--- Exercise materials ---
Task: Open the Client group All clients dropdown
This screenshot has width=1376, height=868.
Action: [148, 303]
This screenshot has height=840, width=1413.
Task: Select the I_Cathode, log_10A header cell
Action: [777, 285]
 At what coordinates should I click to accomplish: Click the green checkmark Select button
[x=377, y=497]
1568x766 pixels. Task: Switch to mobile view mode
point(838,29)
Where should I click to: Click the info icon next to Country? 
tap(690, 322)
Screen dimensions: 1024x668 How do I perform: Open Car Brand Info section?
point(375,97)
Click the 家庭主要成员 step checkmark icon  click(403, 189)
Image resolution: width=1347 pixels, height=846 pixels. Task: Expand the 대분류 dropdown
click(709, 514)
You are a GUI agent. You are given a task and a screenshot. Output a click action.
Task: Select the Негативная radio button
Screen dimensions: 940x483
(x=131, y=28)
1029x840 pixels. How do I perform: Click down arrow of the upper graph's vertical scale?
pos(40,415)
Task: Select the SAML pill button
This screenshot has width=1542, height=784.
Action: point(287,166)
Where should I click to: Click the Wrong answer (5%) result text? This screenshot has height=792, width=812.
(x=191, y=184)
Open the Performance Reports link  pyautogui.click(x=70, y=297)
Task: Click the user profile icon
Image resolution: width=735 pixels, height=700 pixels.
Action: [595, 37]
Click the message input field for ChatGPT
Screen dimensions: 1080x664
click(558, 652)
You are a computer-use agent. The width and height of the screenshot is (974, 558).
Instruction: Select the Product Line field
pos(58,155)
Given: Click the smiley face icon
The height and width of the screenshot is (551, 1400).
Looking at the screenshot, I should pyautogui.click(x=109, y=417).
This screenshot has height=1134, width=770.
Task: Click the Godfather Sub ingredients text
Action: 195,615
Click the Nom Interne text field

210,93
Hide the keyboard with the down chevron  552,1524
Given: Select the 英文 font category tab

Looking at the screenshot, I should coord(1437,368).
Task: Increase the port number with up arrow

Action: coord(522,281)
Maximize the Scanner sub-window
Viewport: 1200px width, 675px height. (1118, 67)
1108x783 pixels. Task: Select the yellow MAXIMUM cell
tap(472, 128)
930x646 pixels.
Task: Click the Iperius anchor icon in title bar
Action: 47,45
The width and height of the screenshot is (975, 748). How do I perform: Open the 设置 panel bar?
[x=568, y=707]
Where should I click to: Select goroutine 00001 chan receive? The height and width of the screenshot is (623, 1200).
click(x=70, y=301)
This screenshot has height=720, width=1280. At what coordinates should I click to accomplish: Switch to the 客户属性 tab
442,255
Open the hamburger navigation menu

--- To do ---
Swap "Screen dimensions" for "Display size" everywhere it occurs in the entries above, and repeat them with nothing else altered.

--- The solution ---
Task: Open the Client group All clients dropdown
This screenshot has width=1376, height=868.
Action: [148, 303]
This screenshot has height=840, width=1413.
Task: Select the I_Cathode, log_10A header cell
Action: [777, 285]
 At what coordinates should I click to accomplish: Click the green checkmark Select button
[x=377, y=497]
1568x766 pixels. Task: Switch to mobile view mode
point(838,29)
Where should I click to: Click the info icon next to Country? 
tap(690, 322)
Display size: 1024x668 How do I perform: Open Car Brand Info section?
point(375,97)
Click the 家庭主要成员 step checkmark icon  click(403, 189)
Image resolution: width=1347 pixels, height=846 pixels. Task: Expand the 대분류 dropdown
click(709, 514)
You are a GUI agent. You are given a task and a screenshot. Output a click action.
Task: Select the Негативная radio button
Display size: 940x483
(x=131, y=28)
1029x840 pixels. How do I perform: Click down arrow of the upper graph's vertical scale?
pos(40,415)
Task: Select the SAML pill button
This screenshot has width=1542, height=784.
Action: point(287,166)
Where should I click to: Click the Wrong answer (5%) result text? This screenshot has height=792, width=812.
(x=191, y=184)
Open the Performance Reports link  pyautogui.click(x=70, y=297)
Task: Click the user profile icon
Image resolution: width=735 pixels, height=700 pixels.
Action: [595, 37]
Click the message input field for ChatGPT
Display size: 1080x664
click(558, 652)
You are a computer-use agent. The width and height of the screenshot is (974, 558).
Instruction: Select the Product Line field
pos(58,155)
Given: Click the smiley face icon
The height and width of the screenshot is (551, 1400).
Looking at the screenshot, I should pyautogui.click(x=109, y=417).
This screenshot has height=1134, width=770.
Task: Click the Godfather Sub ingredients text
Action: 195,615
Click the Nom Interne text field

210,93
Hide the keyboard with the down chevron  552,1524
Given: Select the 英文 font category tab

Looking at the screenshot, I should coord(1437,368).
Task: Increase the port number with up arrow

Action: coord(522,281)
Maximize the Scanner sub-window
Viewport: 1200px width, 675px height. (1118, 67)
1108x783 pixels. Task: Select the yellow MAXIMUM cell
tap(472, 128)
930x646 pixels.
Task: Click the Iperius anchor icon in title bar
Action: 47,45
The width and height of the screenshot is (975, 748). How do I perform: Open the 设置 panel bar?
[x=568, y=707]
Where should I click to: Select goroutine 00001 chan receive? The height and width of the screenshot is (623, 1200).
click(x=70, y=301)
This screenshot has height=720, width=1280. At what coordinates should I click to accomplish: Switch to the 客户属性 tab
442,255
Open the hamburger navigation menu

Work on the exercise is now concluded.